- Stated exercise -
Find each line in the rows below that contains the string "height", and copy those lines out in full.

-- Begin Records to process --

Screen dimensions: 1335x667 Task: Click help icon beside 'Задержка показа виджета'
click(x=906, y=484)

-- End Records to process --
-- Begin Records to process --

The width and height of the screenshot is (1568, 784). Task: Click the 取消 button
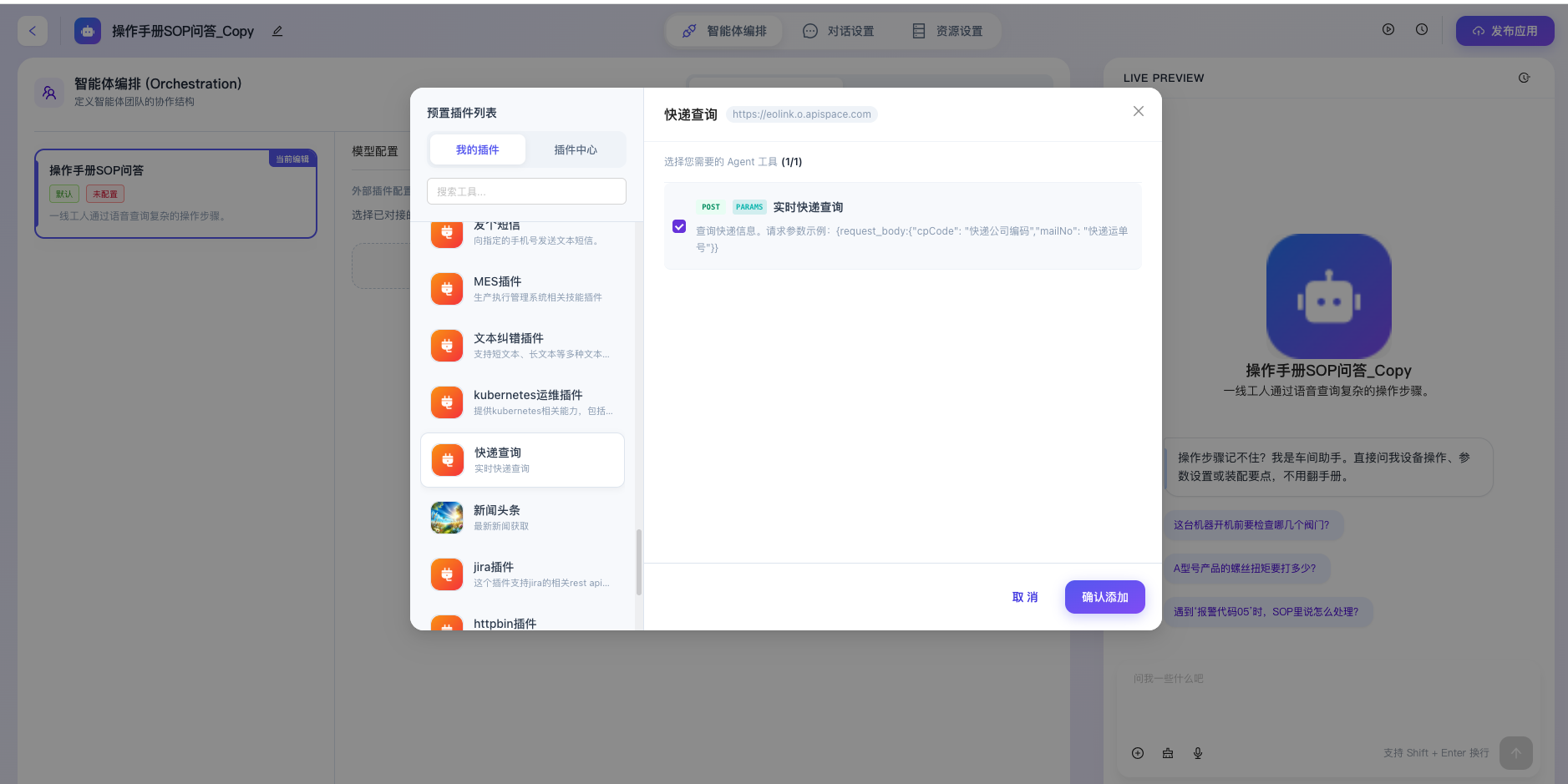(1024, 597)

-- End Records to process --
-- Begin Records to process --

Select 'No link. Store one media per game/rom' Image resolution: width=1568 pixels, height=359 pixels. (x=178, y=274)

-- End Records to process --

- Worked solution -
The width and height of the screenshot is (1568, 784). Task: Click the 取消 button
Select 'No link. Store one media per game/rom' Image resolution: width=1568 pixels, height=359 pixels. (x=178, y=274)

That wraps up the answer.